Debido a su esencial ambigüedad, una película como Max et les ferrailleurs puede ser vista y analizada desde varios puntos de vista diferentes (que no necesariamente contradictorios), todos ellos pertinentes.
Es posible desde luego, en primer lugar, contemplarla como una mera variación (alambicada y manierista, cuando menos en el plano argumental) del género del "polar" (policíaco), que la cinematografía francesa venía transitando, desde finales de los años cuarenta del pasado siglo, y sobre todo durante las décadas de los cincuenta y sesenta. Desde este punto de vista (de la historia de un género), Max et les ferrailleurs resultaría ser principalmente una obra cuasi-epigonal.
Pero, en segundo lugar, es posible también, me parece, ver la película de otros modos: como una alteración significativa, como una radicalización notoria del género(de lo que, entre otros, el propio Claude Sautet había ensayado ya, en la década anterior: en Classe tous risques). Radicalización, al menos en un triple sentido:
- Primero, porque en ella el crimen no posee ya el significado que había venido teniendo en anteriores muestras del género. Ya no se trata de solidaridad de clase o grupo, o de conflicto social, pero tampoco de maldad o de sinsentido metafísico. Aquí, la policía se ha convertido en parte esencial de la explicación causal de la dinámica delictiva. Los delincuentes (esos chatarreros embarcados, de mala manera, en un absurdo proyecto de atraco bancario) son seres ingenuos, arteramente manipulados por poderes que actúan en la sombra, con fines apenas confesables (apuntarse un tanto ante sus superiores y ante la opinión pública, demostrar su poderío,...). El delito como producto social, sí, pero en el sentido más directamente -y recusablemente- infame: pura entelequia, pura creación artificiosa desde el poder, pura manipulación de los sectores más marginales de las clases populares al servicio de proyectos de poder (de la pura voluntad de poder, en realidad).

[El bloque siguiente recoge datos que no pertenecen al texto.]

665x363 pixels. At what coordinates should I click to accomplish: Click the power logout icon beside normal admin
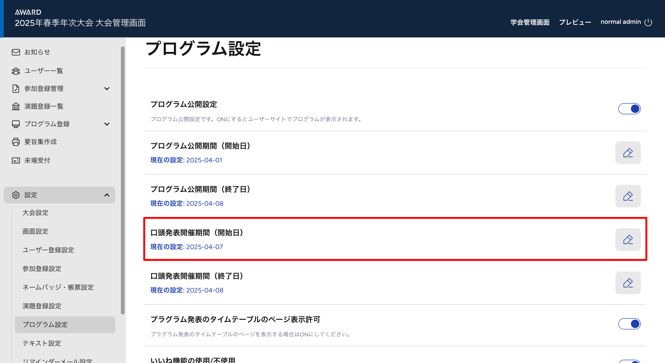pyautogui.click(x=648, y=22)
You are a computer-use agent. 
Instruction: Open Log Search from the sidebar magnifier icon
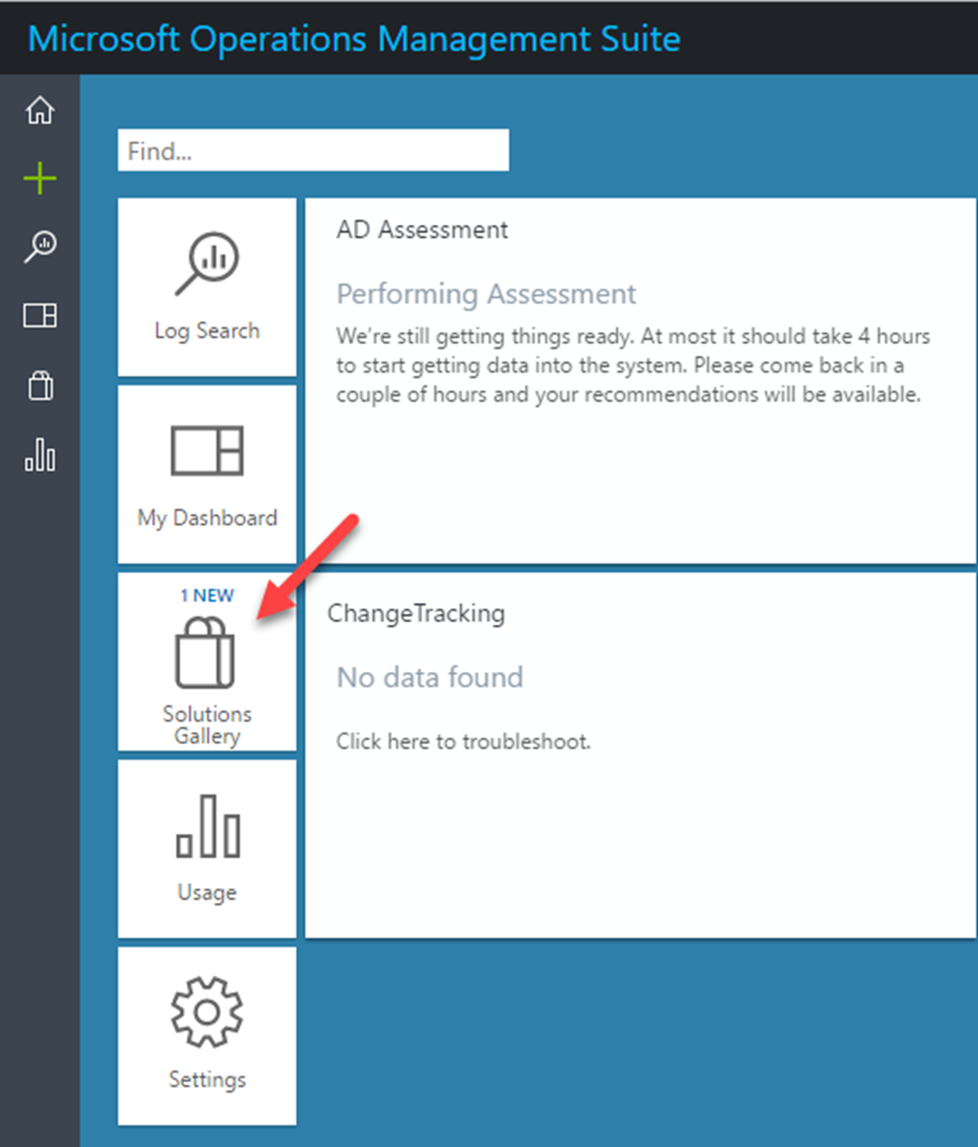point(41,246)
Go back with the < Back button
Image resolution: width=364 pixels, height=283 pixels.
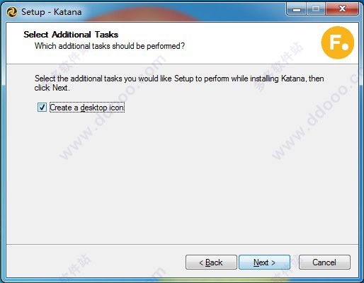click(x=211, y=262)
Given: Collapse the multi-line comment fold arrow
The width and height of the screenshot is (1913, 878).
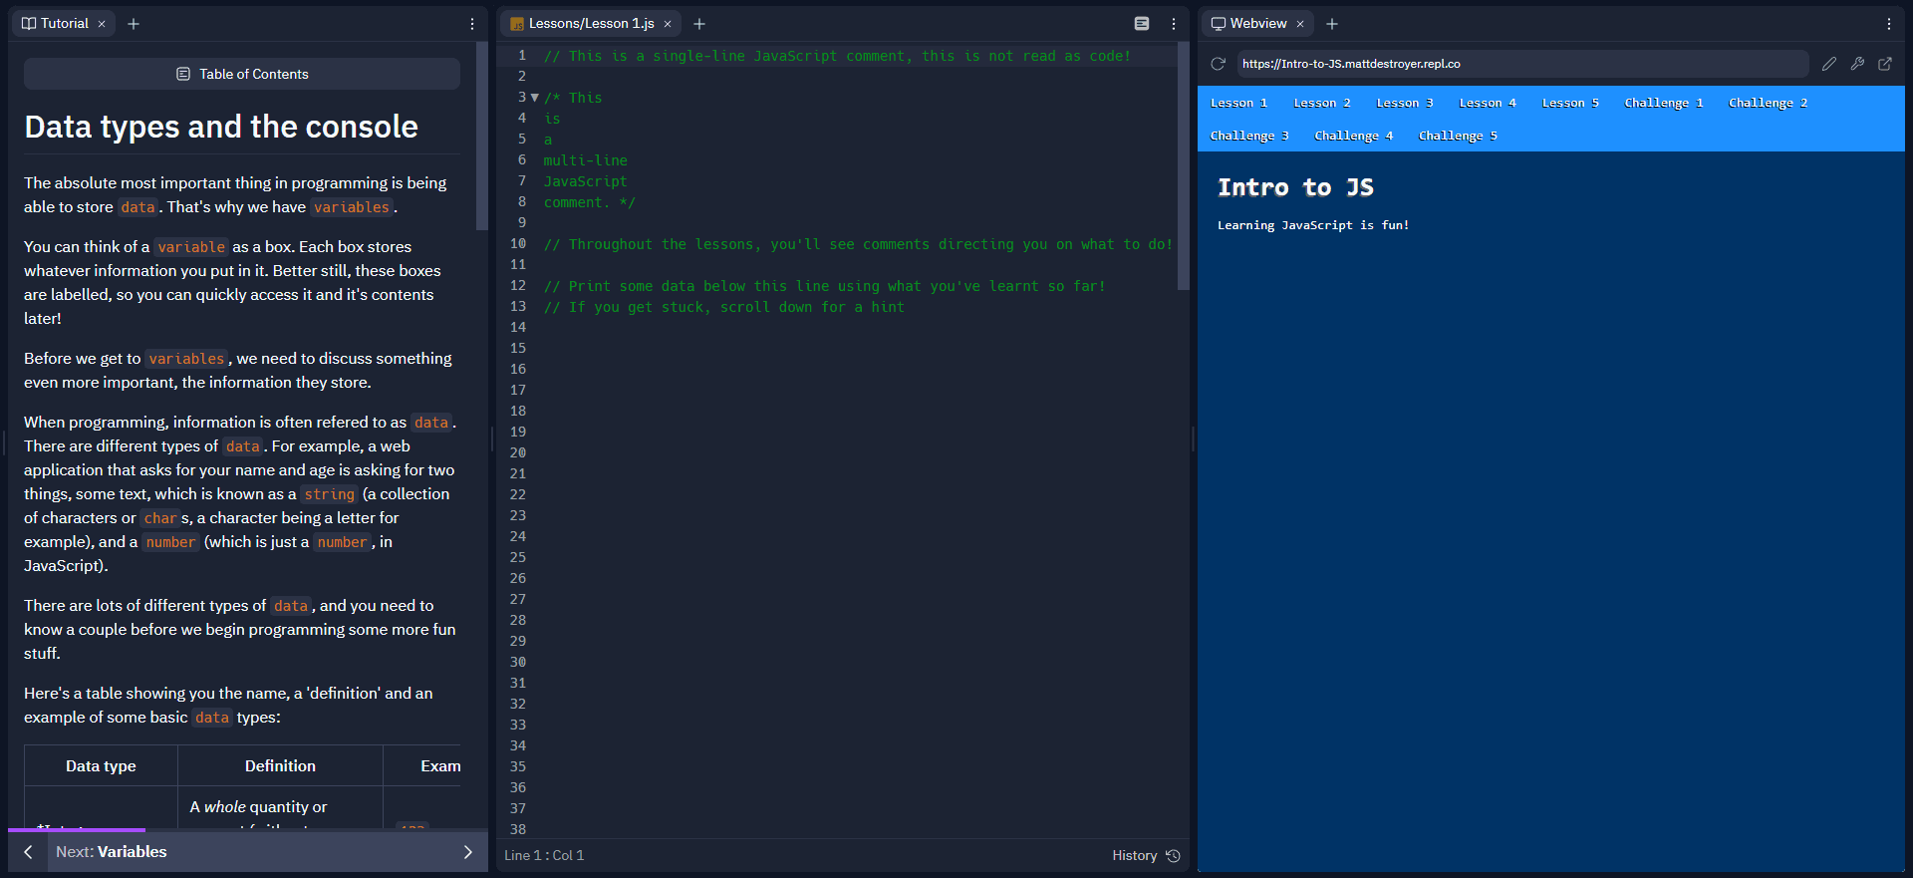Looking at the screenshot, I should pyautogui.click(x=535, y=98).
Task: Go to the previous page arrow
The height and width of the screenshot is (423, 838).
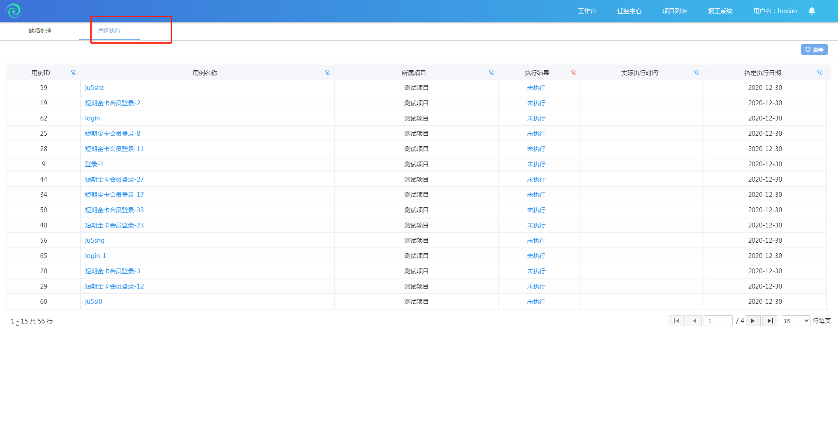Action: pos(694,321)
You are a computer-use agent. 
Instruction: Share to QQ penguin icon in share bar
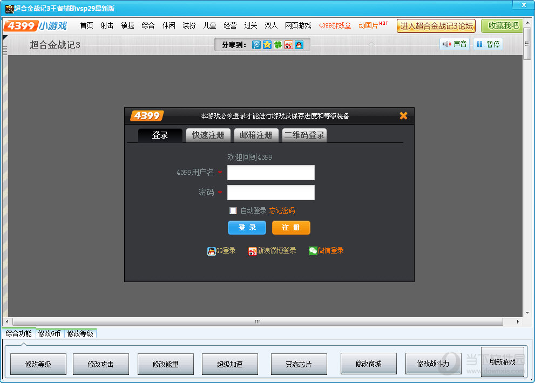click(x=299, y=45)
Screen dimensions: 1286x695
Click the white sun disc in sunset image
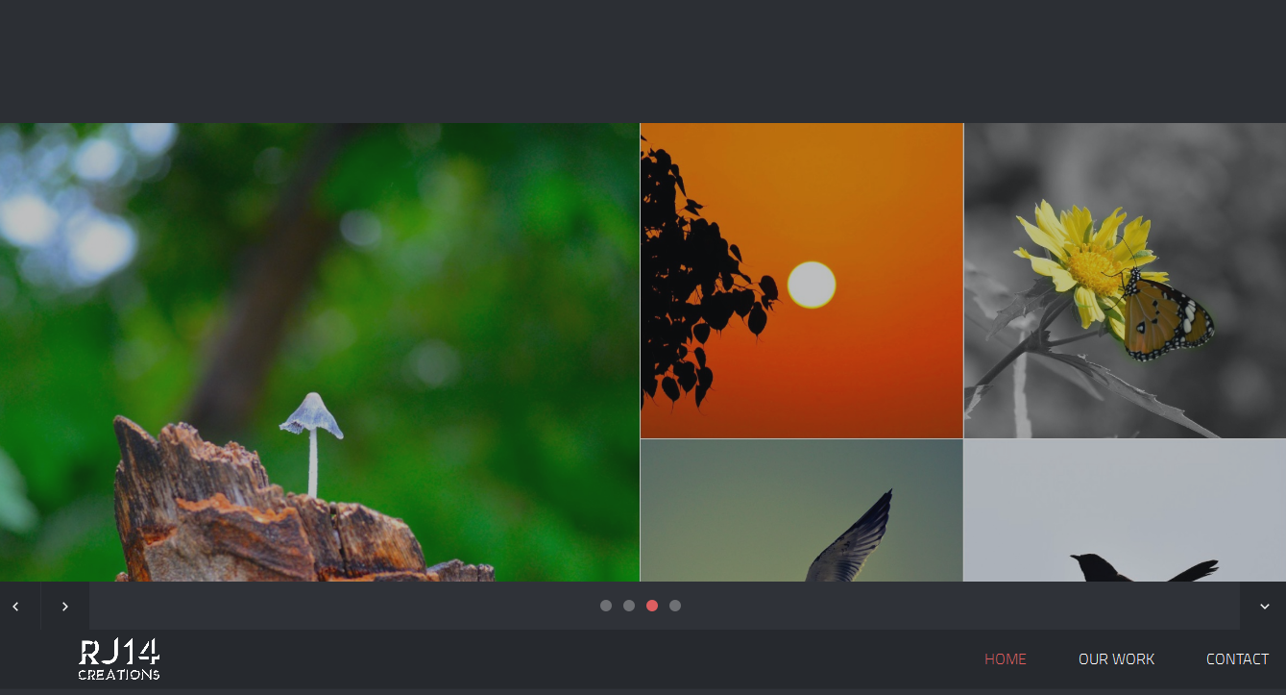coord(812,285)
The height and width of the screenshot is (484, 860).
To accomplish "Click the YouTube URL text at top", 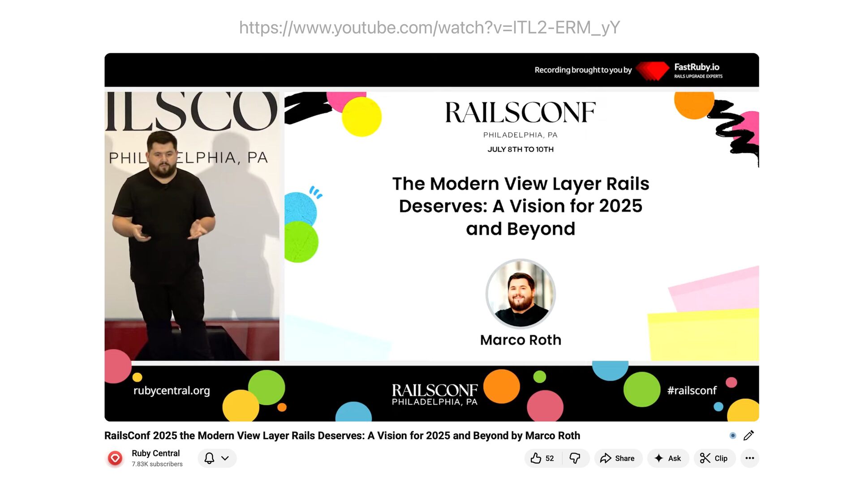I will coord(429,28).
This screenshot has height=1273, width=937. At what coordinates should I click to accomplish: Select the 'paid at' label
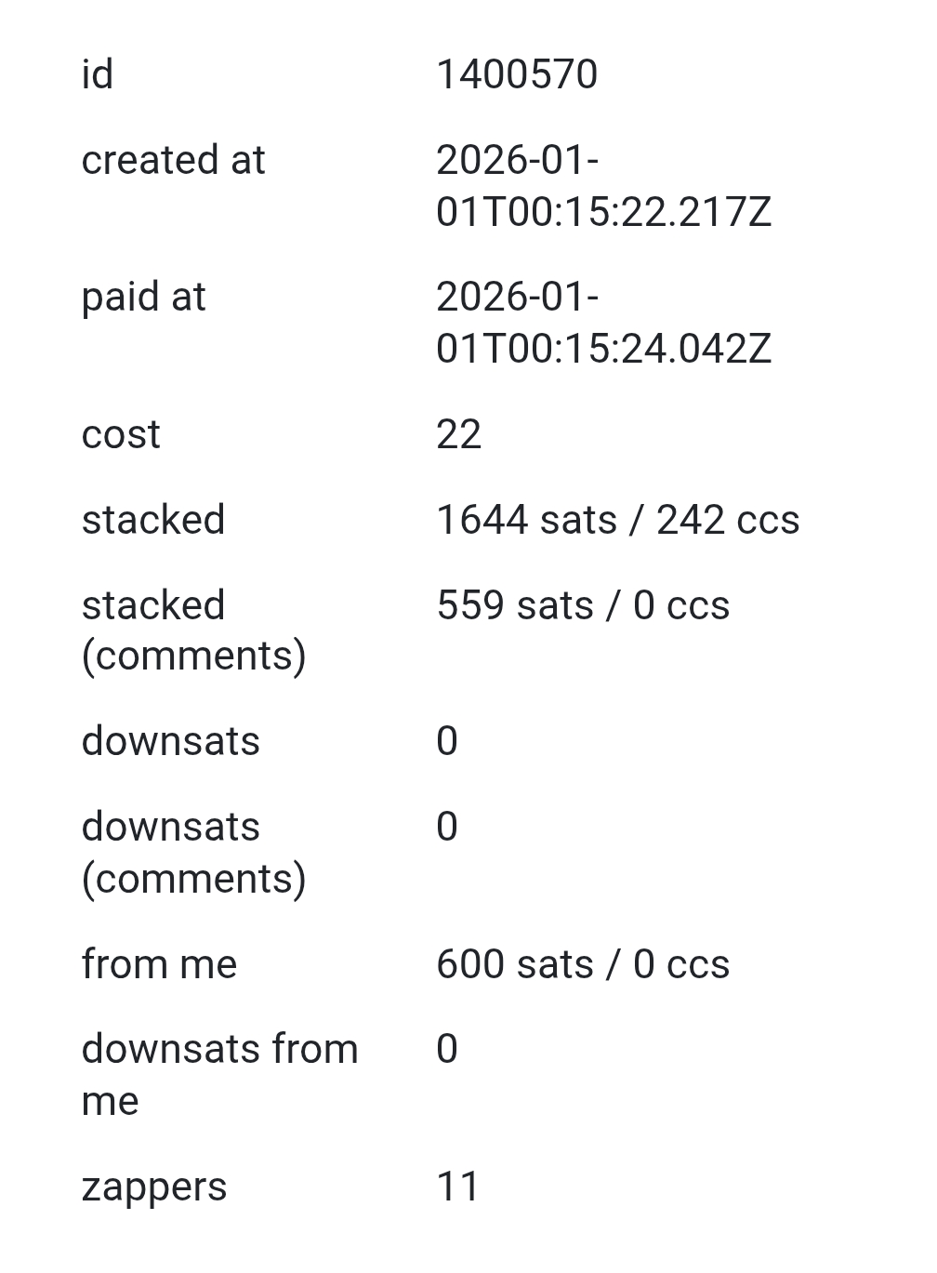(x=143, y=297)
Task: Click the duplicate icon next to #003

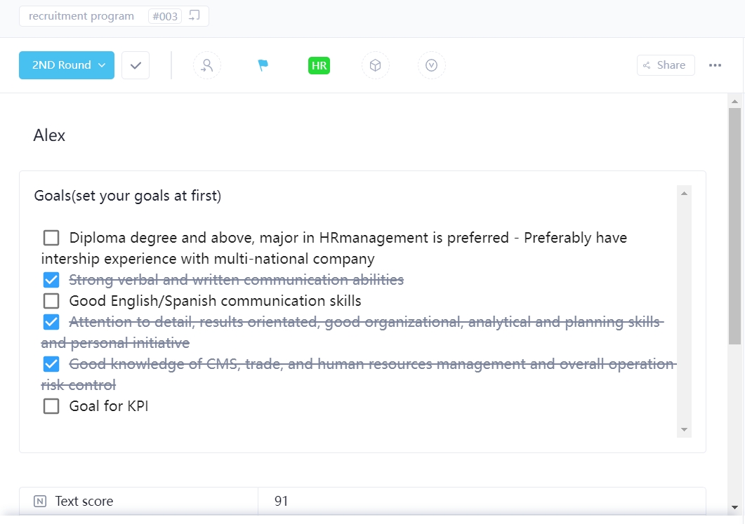Action: [x=194, y=14]
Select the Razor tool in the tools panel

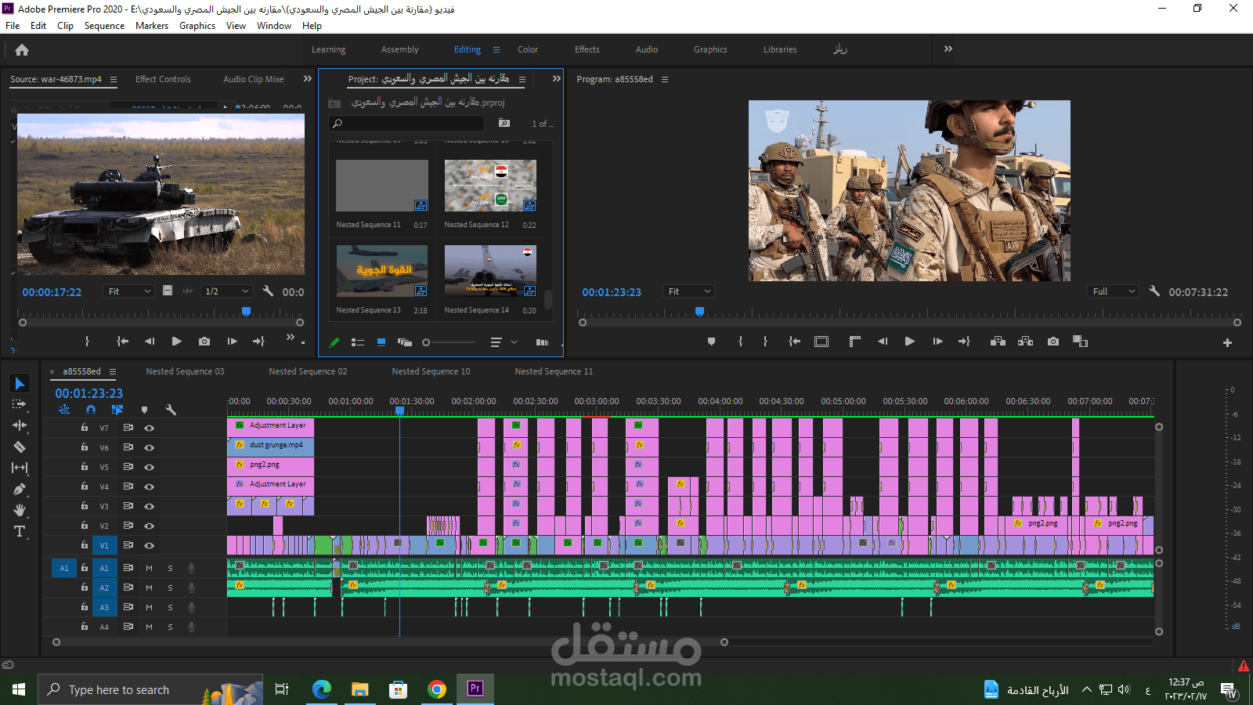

- Segundo, porque la narración adquiere en esta película, de manera muy notable (en comparación con lo que venía siendo las convenciones del género), una estilización particular. En efecto, los ejercicios de iluminación y la composición de planos cerrados (muy particularmente en las escenas que transcurren entre Max -Michel Piccoli- y Lily -Romy Schneider-, pero también en aquellas en las que los miembros de la banda discuten entre sí, o en las que Max se enfrenta a su jefe o a sus compañeros) concentran la atención de la narración no tanto en la acción (por lo demás, banal), o en los personajes, como era tradición, cuanto más bien en el aherrojamiento al que las situaciones dramáticas arrojan a los personajes. De este modo, se narra más bien -porque se enfatiza sobre todo- un estado de ánimo (introspectivo, fatalista) que un curso de acontecimientos. En este sentido, nos hallamos ya, pues, ante una película policíaca eminentemente manierista.
- Por último, puede ser acaso que realmente nos hallemos ante una narración centrada no tanto en la historia de manipulación, poder, amor y traición que aparenta ser, cuanto en la elaboración en términos narrativos de una temática eminentemente metafísica (ética): precisamente, la de la confusión de las moralidades, la del imperio ineluctable de la amoralidad. En este sentido, en efecto, la figura de Max aparece como la de un auténtico demonio, tentador. Sólo que, al tiempo, también muy humano, en sus pasiones, anhelos y debilidades. De manera que lo que cabe concluir, desde este punto de vista, es que lo que triunfa en el mundo social de nuestros días (¿en el humano mundo social siempre?) es, precisamente, la carencia de cualquier sentido, ético o existencial; el puro capricho, arbitrio azaroso, injusto casi siempre. Con resultados trágicos, para todos los agentes (aunque, tal vez, con beneficios innegables para el orden social y para los beneficiarios de su mantenimiento).
Una película, pues, diferente, en todo caso: un thriller estilizado, subversivo, formalista, metafísico,... Una rareza, digna de revisión, y de reflexión.